-- LISTED RECORDS follows --
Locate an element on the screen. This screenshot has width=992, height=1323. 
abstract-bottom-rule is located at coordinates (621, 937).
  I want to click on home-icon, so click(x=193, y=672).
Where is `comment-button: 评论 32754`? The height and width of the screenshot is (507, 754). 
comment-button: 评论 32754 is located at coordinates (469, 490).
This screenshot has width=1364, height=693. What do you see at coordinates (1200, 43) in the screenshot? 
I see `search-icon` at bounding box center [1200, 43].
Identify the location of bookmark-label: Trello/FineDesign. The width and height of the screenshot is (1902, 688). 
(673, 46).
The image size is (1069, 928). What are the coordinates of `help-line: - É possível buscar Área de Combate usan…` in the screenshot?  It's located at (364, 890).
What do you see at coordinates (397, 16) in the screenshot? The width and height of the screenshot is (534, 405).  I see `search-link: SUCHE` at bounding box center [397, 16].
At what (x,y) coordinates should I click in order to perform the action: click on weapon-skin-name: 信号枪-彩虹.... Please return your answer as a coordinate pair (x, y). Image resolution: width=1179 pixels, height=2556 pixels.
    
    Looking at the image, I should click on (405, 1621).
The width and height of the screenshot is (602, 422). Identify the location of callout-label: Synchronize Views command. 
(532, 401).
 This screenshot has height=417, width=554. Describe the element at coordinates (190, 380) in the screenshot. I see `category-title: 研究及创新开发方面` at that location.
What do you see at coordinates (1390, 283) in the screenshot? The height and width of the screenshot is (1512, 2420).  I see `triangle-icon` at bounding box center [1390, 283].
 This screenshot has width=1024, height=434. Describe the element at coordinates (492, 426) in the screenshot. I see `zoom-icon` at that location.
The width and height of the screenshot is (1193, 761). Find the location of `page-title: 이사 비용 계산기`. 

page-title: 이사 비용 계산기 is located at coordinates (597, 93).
-- LISTED RECORDS concluded --
- [WORK INSTRUCTIONS]: Copy every item above again, word for word and character for character, with nothing left out or changed.

- [SOLVED EXERCISE]:
Locate an element on the screen. This screenshot has width=992, height=1323. 
abstract-bottom-rule is located at coordinates (621, 937).
  I want to click on home-icon, so click(x=193, y=672).
Where is `comment-button: 评论 32754`? The height and width of the screenshot is (507, 754). 
comment-button: 评论 32754 is located at coordinates (469, 490).
This screenshot has width=1364, height=693. What do you see at coordinates (1200, 43) in the screenshot? 
I see `search-icon` at bounding box center [1200, 43].
Identify the location of bookmark-label: Trello/FineDesign. The width and height of the screenshot is (1902, 688). 
(673, 46).
The image size is (1069, 928). What are the coordinates of `help-line: - É possível buscar Área de Combate usan…` in the screenshot?  It's located at (364, 890).
What do you see at coordinates (397, 16) in the screenshot? The width and height of the screenshot is (534, 405).  I see `search-link: SUCHE` at bounding box center [397, 16].
At what (x,y) coordinates should I click in order to perform the action: click on weapon-skin-name: 信号枪-彩虹.... Please return your answer as a coordinate pair (x, y). Image resolution: width=1179 pixels, height=2556 pixels.
    
    Looking at the image, I should click on (405, 1621).
The width and height of the screenshot is (602, 422). Identify the location of callout-label: Synchronize Views command. 
(532, 401).
 This screenshot has height=417, width=554. Describe the element at coordinates (190, 380) in the screenshot. I see `category-title: 研究及创新开发方面` at that location.
What do you see at coordinates (1390, 283) in the screenshot? The height and width of the screenshot is (1512, 2420).  I see `triangle-icon` at bounding box center [1390, 283].
 This screenshot has width=1024, height=434. Describe the element at coordinates (492, 426) in the screenshot. I see `zoom-icon` at that location.
The width and height of the screenshot is (1193, 761). Find the location of `page-title: 이사 비용 계산기`. 

page-title: 이사 비용 계산기 is located at coordinates (597, 93).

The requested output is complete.